Collected data entries
# # #

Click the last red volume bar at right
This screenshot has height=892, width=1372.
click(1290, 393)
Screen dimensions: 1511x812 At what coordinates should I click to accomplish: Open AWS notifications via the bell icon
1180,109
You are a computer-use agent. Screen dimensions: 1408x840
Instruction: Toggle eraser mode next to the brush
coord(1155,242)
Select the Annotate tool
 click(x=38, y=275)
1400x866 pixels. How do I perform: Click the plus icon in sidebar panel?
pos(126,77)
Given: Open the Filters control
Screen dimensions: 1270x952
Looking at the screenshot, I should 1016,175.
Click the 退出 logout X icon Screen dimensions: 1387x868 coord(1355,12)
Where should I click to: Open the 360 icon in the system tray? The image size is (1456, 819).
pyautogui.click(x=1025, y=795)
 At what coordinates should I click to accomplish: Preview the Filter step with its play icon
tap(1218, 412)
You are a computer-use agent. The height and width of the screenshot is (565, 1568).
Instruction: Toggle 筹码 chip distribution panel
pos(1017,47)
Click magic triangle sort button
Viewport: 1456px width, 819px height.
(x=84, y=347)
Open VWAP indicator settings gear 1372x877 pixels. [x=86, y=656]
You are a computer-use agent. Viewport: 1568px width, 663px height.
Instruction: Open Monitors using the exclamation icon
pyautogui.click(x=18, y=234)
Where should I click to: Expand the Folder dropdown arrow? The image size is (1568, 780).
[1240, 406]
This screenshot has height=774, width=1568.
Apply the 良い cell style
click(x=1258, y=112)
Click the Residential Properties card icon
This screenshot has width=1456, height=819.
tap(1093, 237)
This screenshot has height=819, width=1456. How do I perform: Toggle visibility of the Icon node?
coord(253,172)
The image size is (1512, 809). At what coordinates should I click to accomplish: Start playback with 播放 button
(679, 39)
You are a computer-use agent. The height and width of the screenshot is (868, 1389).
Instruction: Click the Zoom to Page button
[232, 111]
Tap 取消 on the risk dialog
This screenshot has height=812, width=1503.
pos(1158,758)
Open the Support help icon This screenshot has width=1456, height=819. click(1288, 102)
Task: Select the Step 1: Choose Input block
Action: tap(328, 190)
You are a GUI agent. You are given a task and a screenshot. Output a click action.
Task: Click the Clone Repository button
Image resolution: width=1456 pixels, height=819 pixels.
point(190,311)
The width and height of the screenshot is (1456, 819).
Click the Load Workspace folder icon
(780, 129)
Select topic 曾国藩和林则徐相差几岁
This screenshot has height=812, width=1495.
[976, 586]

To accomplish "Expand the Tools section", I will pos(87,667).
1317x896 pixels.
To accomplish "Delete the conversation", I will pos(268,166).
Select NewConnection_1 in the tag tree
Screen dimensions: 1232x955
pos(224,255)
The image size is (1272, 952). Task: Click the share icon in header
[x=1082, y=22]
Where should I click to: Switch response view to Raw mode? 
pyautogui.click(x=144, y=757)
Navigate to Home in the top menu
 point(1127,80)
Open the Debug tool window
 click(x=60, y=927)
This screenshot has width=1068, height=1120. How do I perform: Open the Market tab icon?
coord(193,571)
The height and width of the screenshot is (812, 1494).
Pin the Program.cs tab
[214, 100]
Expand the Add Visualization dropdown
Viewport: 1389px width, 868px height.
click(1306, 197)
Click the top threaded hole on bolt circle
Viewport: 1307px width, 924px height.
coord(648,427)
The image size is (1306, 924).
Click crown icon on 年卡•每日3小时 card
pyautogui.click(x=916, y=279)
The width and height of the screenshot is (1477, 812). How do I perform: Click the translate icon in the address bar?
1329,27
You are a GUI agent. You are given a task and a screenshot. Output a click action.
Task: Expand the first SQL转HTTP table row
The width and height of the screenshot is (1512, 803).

# # #

Where the data above reaches the line holding "Task: Click the Clone Repository button", begin printing, and stop after the line holding "1317x896 pixels.". Each line must be reproduced exactly, with nothing else added.

# [ANSWER BOX]
Task: Click the Clone Repository button
Image resolution: width=1456 pixels, height=819 pixels.
point(190,311)
The width and height of the screenshot is (1456, 819).
Click the Load Workspace folder icon
(780, 129)
Select topic 曾国藩和林则徐相差几岁
This screenshot has height=812, width=1495.
[976, 586]

To accomplish "Expand the Tools section", I will pos(87,667).
1317x896 pixels.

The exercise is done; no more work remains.